Genuinely I am never pleased if something bad or unfortunate happens to other people in general, especially people I care about. I think it's totally normal if someone has wronged you to want to see things made 'fair' or 'right's somehow, but things like friends' driving tests or house purchases would make me feel bad for them if they didn't work out.

I also think it's quite obvious when people have that kind of gleeful attitude about misfortune befalling others. You can see it in their eyes and reactions. It makes me distrust someone who acts like that. A cousin of mine who I no longer see used to have a grim satisfaction about a friend of hers who was a single mum with two children on the autism spectrum. My cousin was jealous because her friends got benefits.

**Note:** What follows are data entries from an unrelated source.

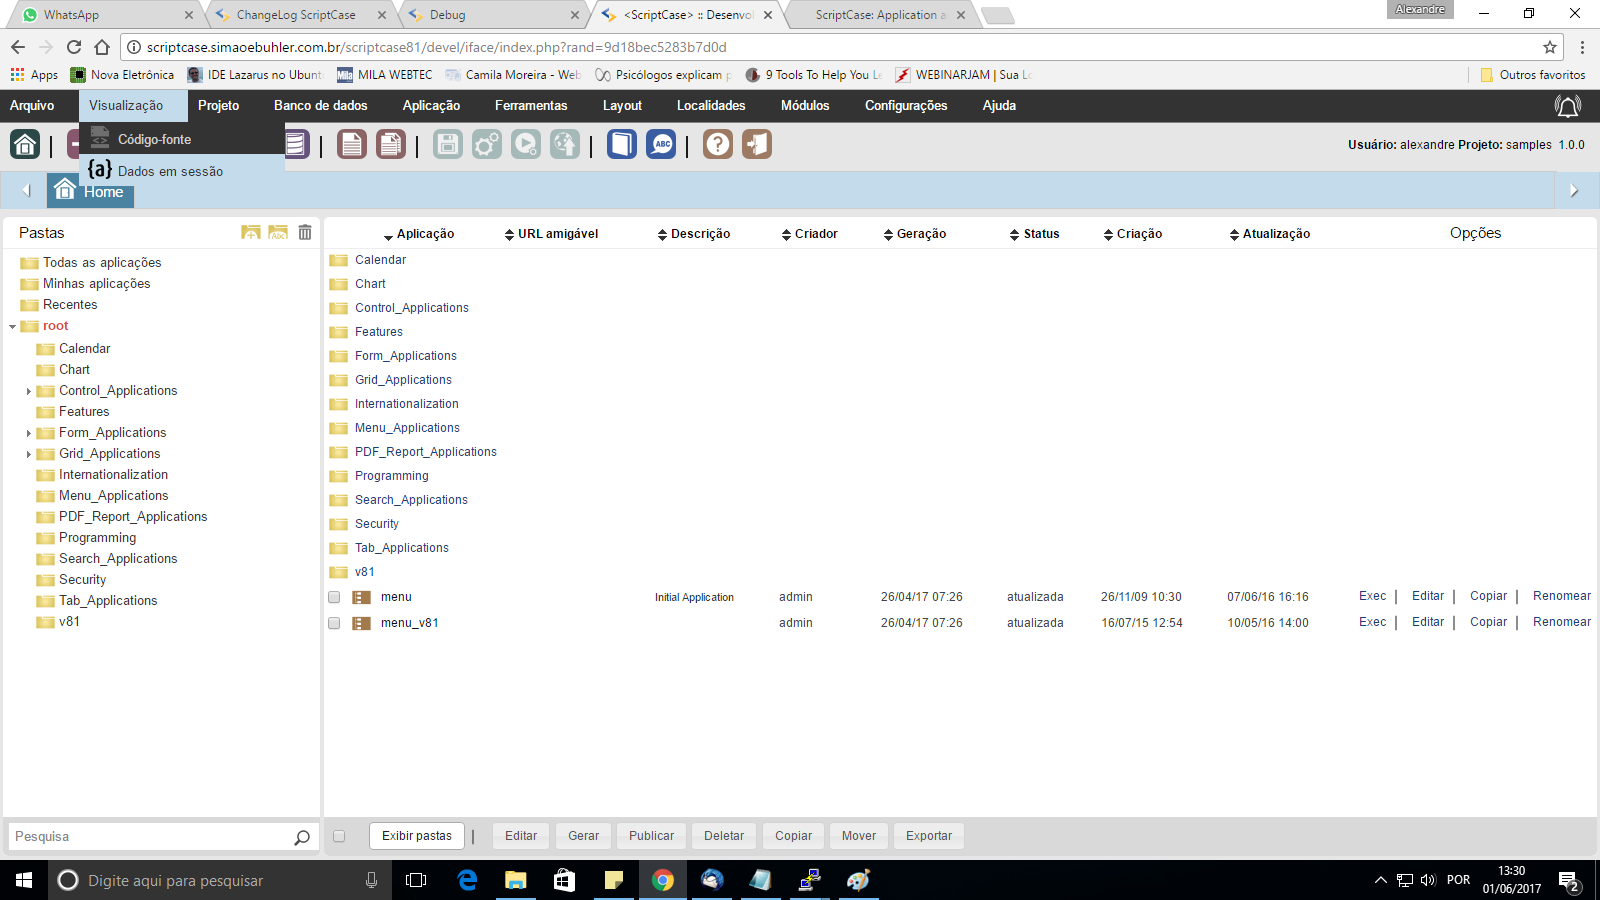1600x900 pixels.
Task: Sort by the Criação column header
Action: click(1138, 234)
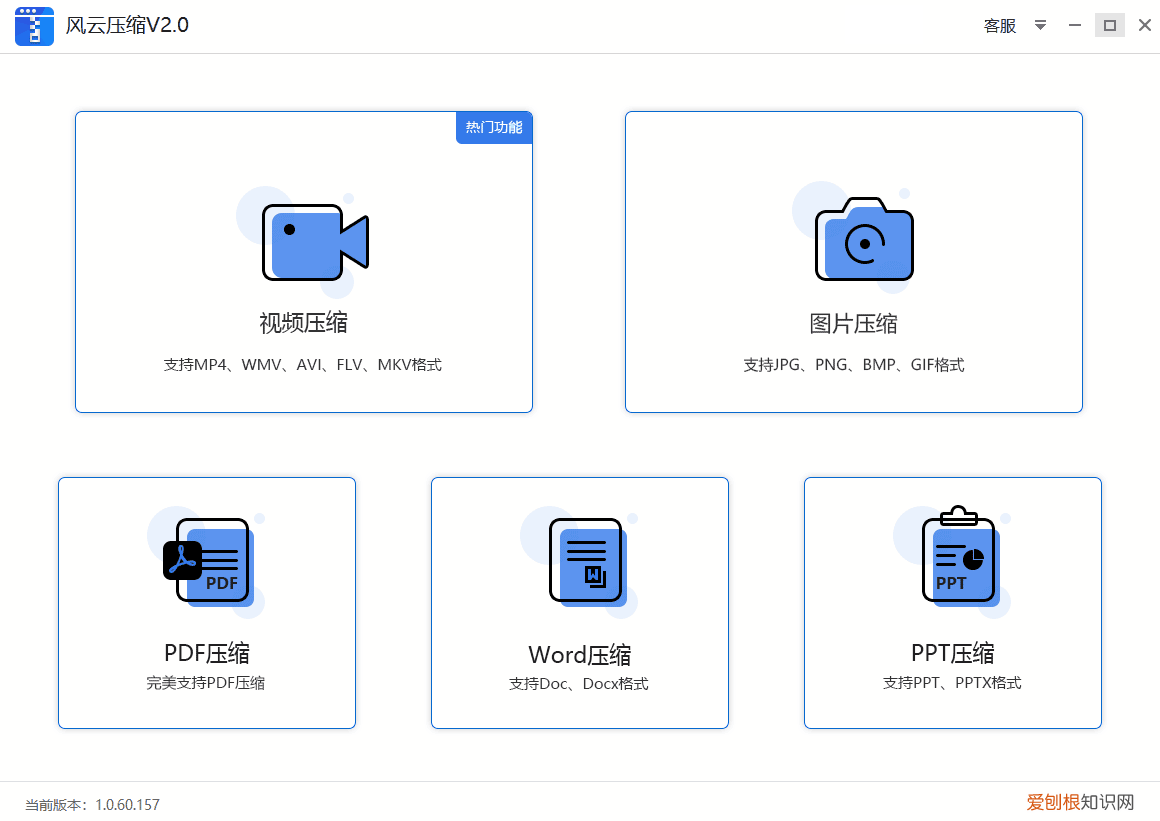Click the 客服 customer service menu
The image size is (1160, 821).
click(x=999, y=25)
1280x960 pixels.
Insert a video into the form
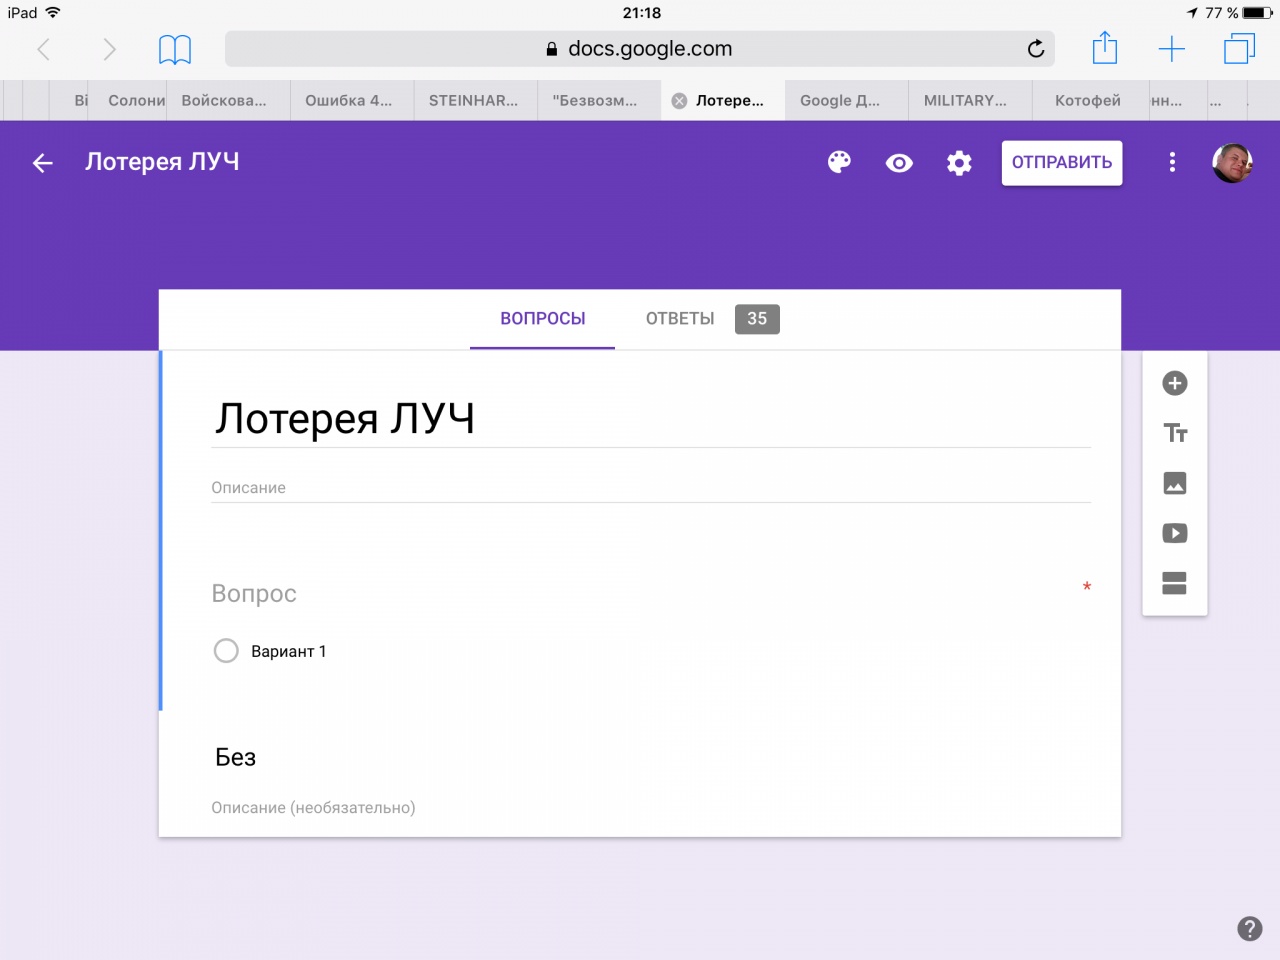click(x=1175, y=533)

Dongdingdong · 06/11/2020 07:59

They might make someone what we think of as ‘nasty’, but they are not for us to accept or reject. They just are.

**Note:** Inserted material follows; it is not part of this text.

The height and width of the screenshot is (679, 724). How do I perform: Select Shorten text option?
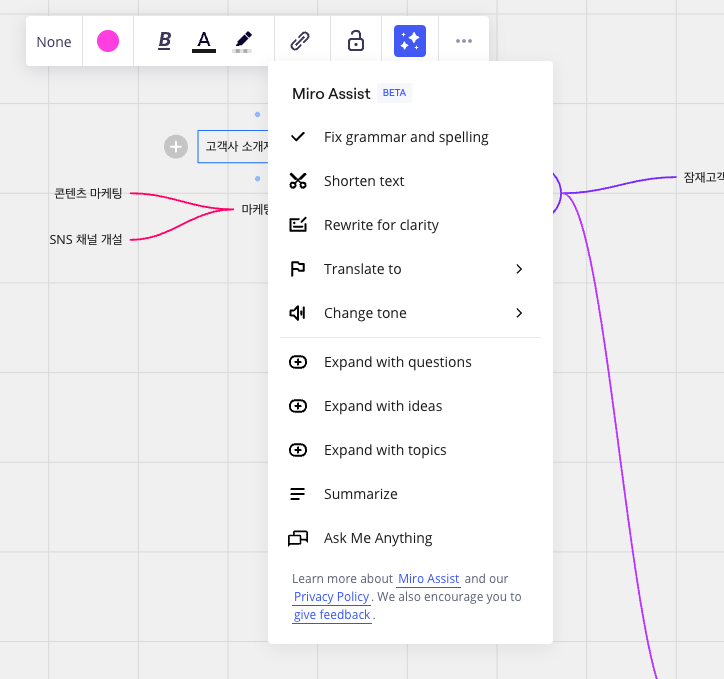364,181
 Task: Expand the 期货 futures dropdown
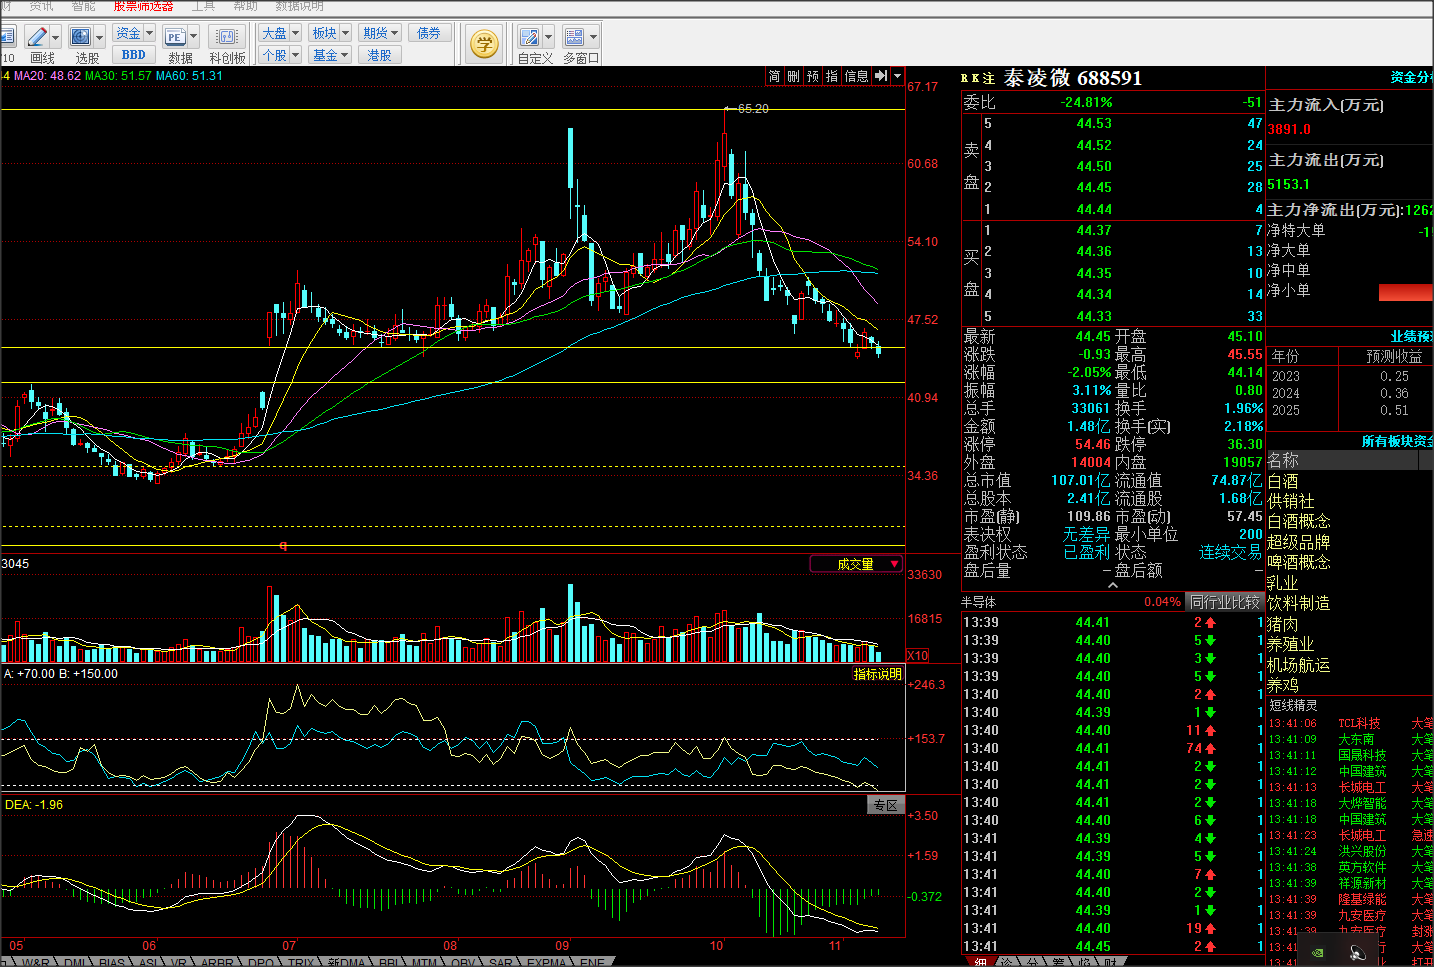tap(381, 33)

@flaviaritt If someone had racist thoughts would you say the same thing?

Terriblecreature · 06/11/2020 08:00

I agree with what a lot are saying in that I think it's quite common. I can also be like this but I think lately I have come to realise it is probably because I am unhappy within myself. Queue therapy

JinpingShuffle · 06/11/2020 08:03

@vanillandhoney

I find it quite ironic that the most judgemental sounding posts on this thread have come from those who claim never to have nasty thoughts about anyone, ever.

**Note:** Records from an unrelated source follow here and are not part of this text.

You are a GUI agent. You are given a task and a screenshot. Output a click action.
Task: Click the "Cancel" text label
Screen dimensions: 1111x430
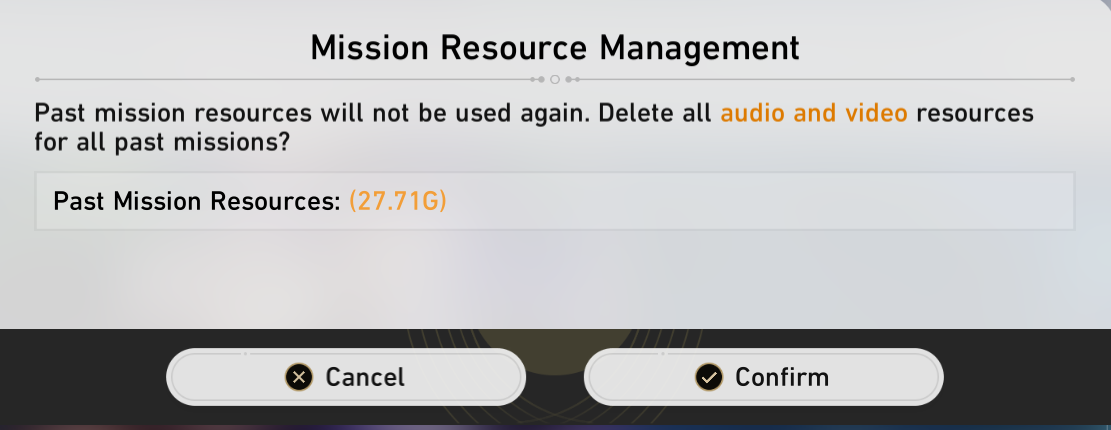point(365,377)
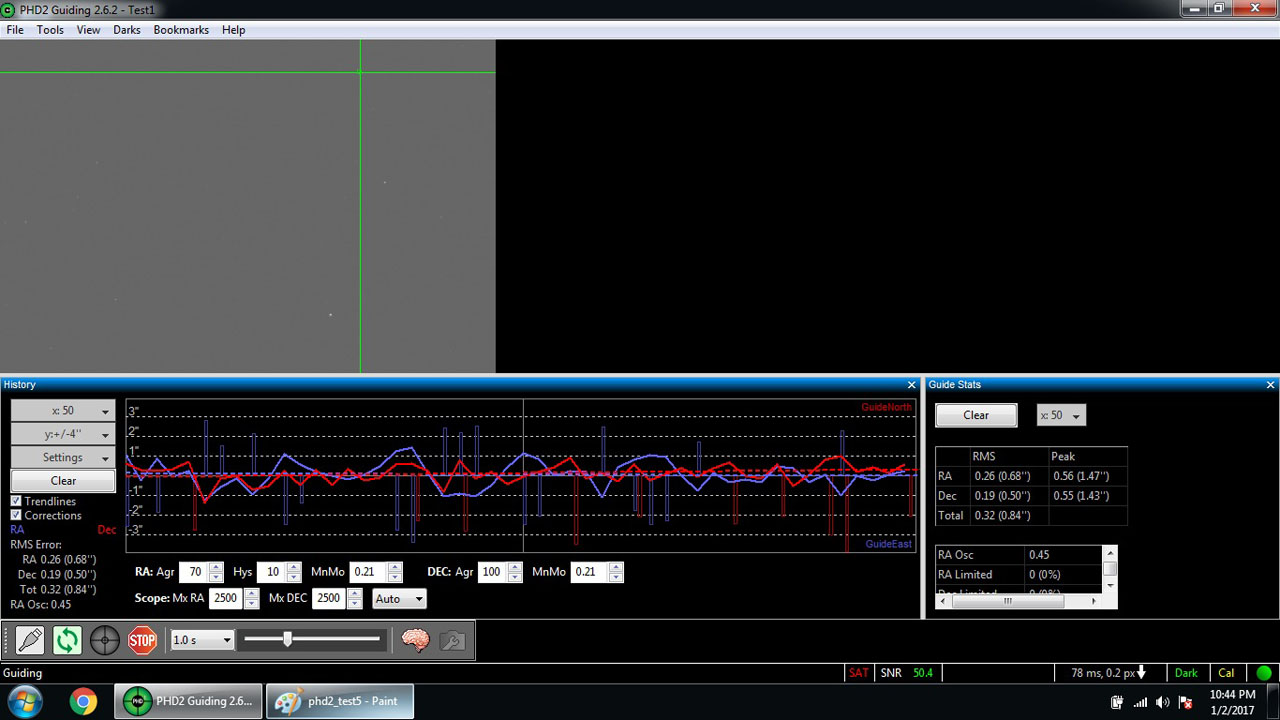Close the History panel with X
1280x720 pixels.
point(911,385)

Having nasty thoughts is one thing, being judgemental and rude to people who have opened up in good faith is quite another and I know which quality I'd prefer in a friend.

Yep me too. I'd choose a friend who is a decent person who genuinely wants to best for their friends but is honest and not afraid to tell the truth even if it hurts my feelings every day over someone harbouring bitterness, jealousy and resentment and secretly wishing for me to fail while pretending to be a friend.
Poppingnostopping · 06/11/2020 08:05

On another thread recently, someone was talking about how their brother had died of a certain cancer, and then another more distant relative had got it and were doing fine, but the mumsnetter couldn't be happy, truly happy for them. Most people on that thread responded with empathy and understood that when you are grieving, or really traumatized, your thought processes are distorted. I sometimes feel really angry on here at people moaning on about living through lockdown when the person I loved most in the world isn't going to get to do that this year when he would have loved to carry on living, but I realise that my anger and distress is manifesting in bad thinking towards them. I'm guessing that is what the person having distorted thinking/intrusive thoughts after so many miscarriages was having.

Luckily on that thread most people were very sympathetic about the weird and unpleasant bad ways your mind can go when you've lost someone.

I don't see why it matters really if someone's walking down the road thinking a bad thing about you, you don't know about it. Lots of people may well be, they may not like the look of you, may be jealous of you (being pregnant, being alive) or just a hateful kind of person. As long as they don't articulate it out loud, I don't see the issue myself!

That's not the same as what the OP was talking about.

I think this is an odd thread and don't know what to make of it, some people seem astonished that everyone around them doesn't wish them the absolute best of happiness, I don't find that astonishing. I know my friends basically like me, support me and help me through their actions, if they had the odd negative thought about me because they were feeling low or rubbish themselves, I wouldn't feel bad about that.